The first hole section 15 is on the second bore section 16 opposite side by a housing wall 23 of the housing 13 limited, in which a through hole 24 is trained. The passage opening 24 is from a piston rod 25 interspersed within the first bore section 15 with an (auxiliary) piston 26 connected is. Here is the piston 26 radially within the first bore portion 15 guided with only a small guide play. On the piston rod 25 opposite side of the piston 26 is the piston 26 with a pin-shaped hydraulic piston 27 connected, in turn, with his the piston 26 remote area in the second bore section 16 protrudes.

The piston 26 is together with the hydraulic piston 27 in the direction of the double arrow 28 along the longitudinal axis 17 arranged back and forth. For this purpose, the piston rod 25 outside the case 13 with a drive 30 coupled. The drive 30 is preferred as a solenoid drive 31 trained, and also has a device 32 to store energy that arises when the piston rod 25 during a resonance operation of the test device 10 in the direction of the drive 30 is moved.

Inside the hole 18 of the housing 13 is a piston 35 in the direction of the double arrow 36 adjustably arranged, the piston 35 with an adjustment, not shown in detail 37 is coupled, which is adapted to the Position of the piston 35 inside the hole 18 adjust, ie how far the piston 35 into the hole 18 dips. Furthermore, the piston form 35 and the adjustment drive 37 An institution 41 for adjusting a resonance mode of the test device 10 out.

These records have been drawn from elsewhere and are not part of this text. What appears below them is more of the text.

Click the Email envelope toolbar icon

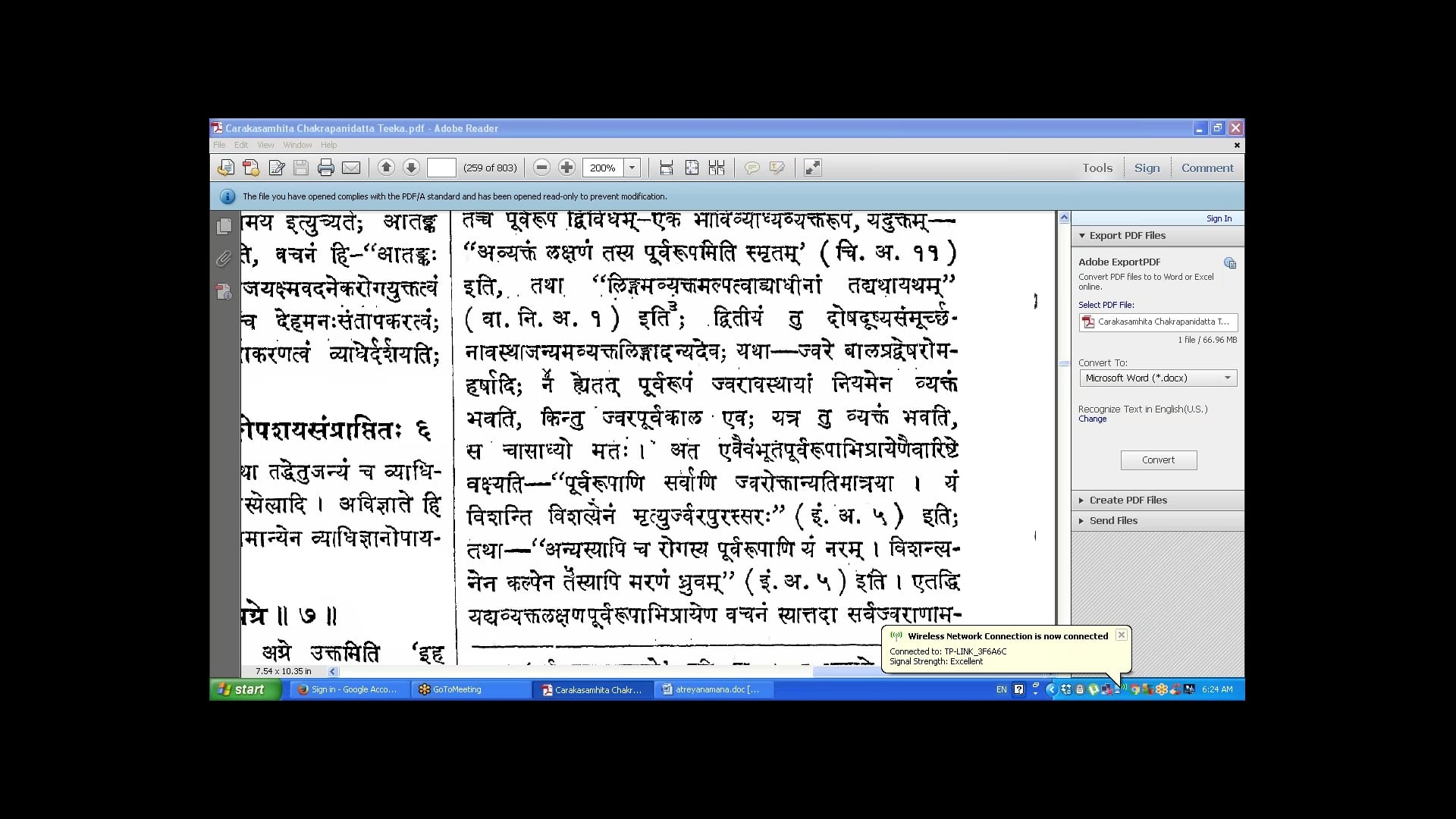pos(351,168)
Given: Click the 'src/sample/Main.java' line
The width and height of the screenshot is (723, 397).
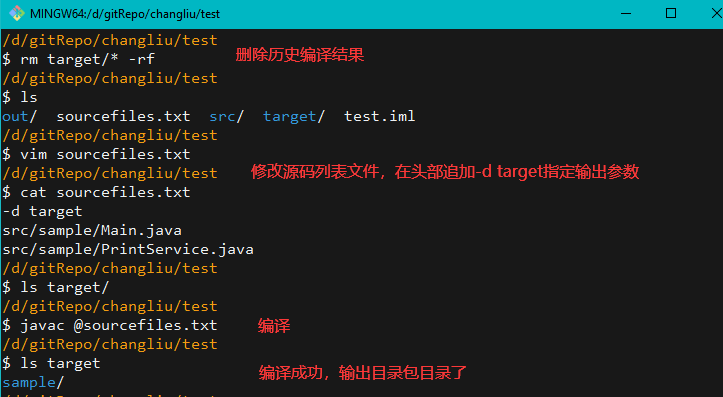Looking at the screenshot, I should (x=92, y=230).
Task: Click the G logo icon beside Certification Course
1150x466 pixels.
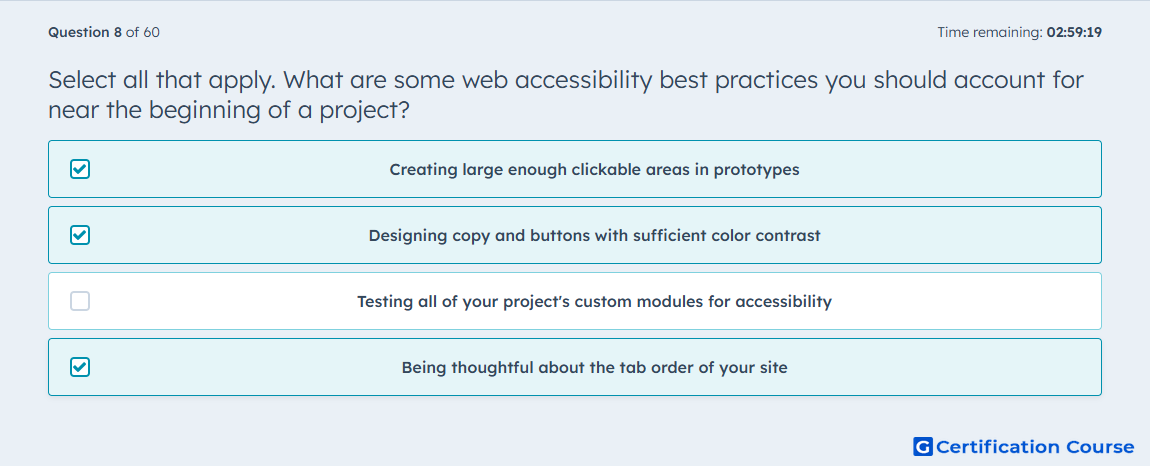Action: (x=923, y=446)
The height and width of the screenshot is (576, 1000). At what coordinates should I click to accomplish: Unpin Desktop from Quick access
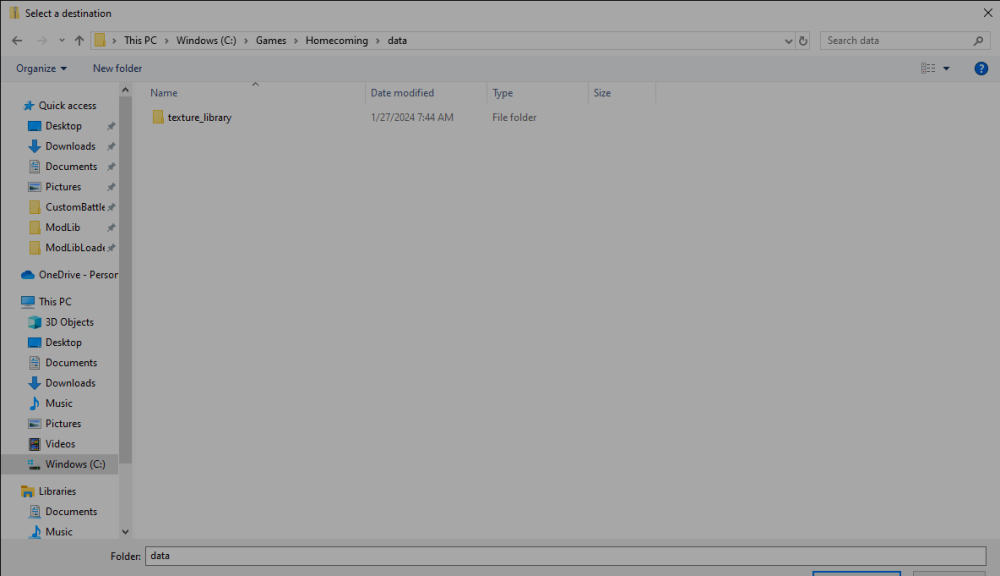click(x=111, y=125)
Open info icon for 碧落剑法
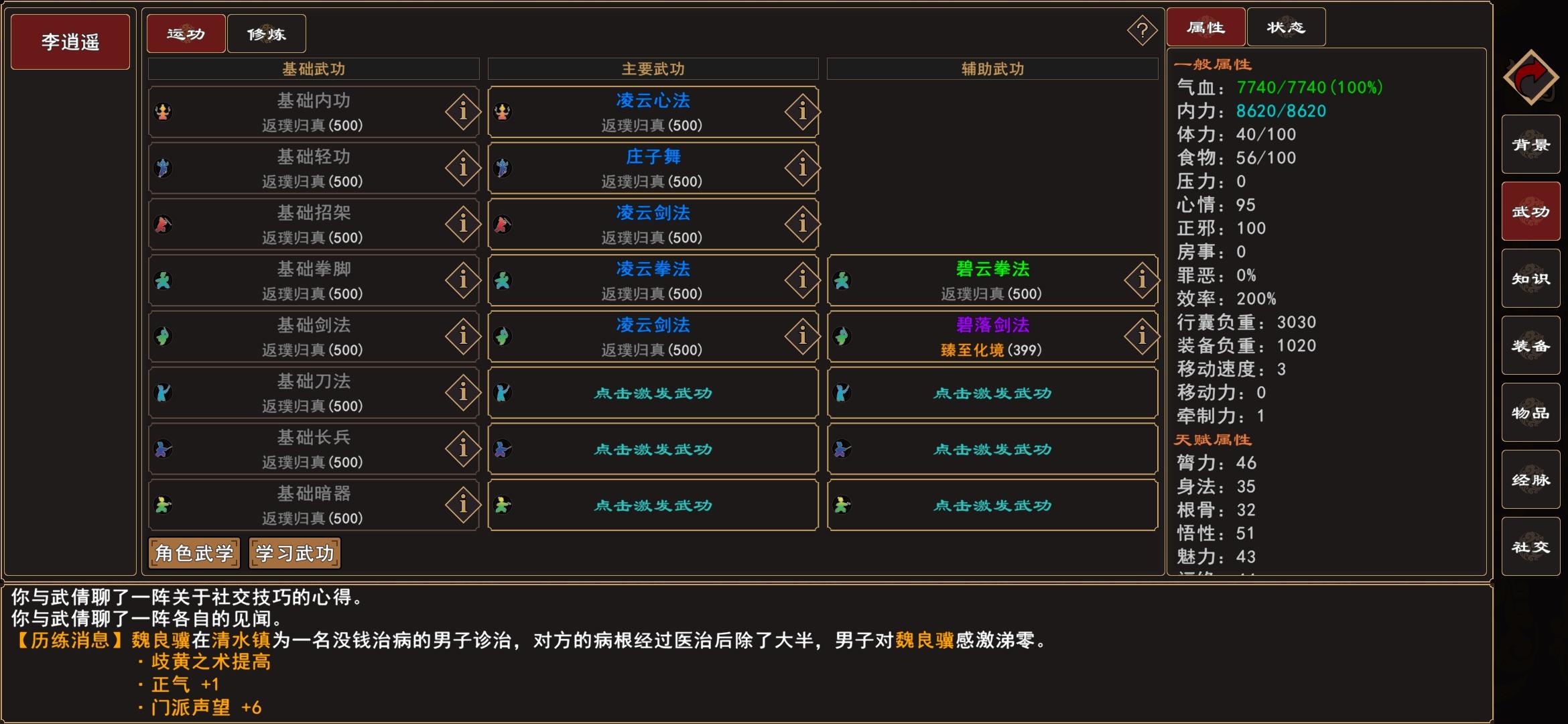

The the piston 26 opposite end face 38 of the hydraulic piston 27 limited together with the in the hole 18 dipping face 39 of the piston 35 and the wall portions of the second bore portion 16 as well as the bore 18 a filled with a hydraulic fluid pressure chamber 40 with one volume V. The hydraulic fluid serves as test fluid for the component 1 , Here, the size of the volume V of the pressure chamber 40 depending on the position of the hydraulic piston 27 in the second bore section 16 and the position of the piston 35 in the hole 18 , The in the pressure room 40 arranged hydraulic fluid is also in the connecting line 2 and the corresponding pressurized area of the component 1 present, so that a total volume is formed, which consists of the volume V of the pressure chamber 40 as well as the volume of the connecting lines 2 and the volume applied to the hydraulic fluid in the components 1 consists.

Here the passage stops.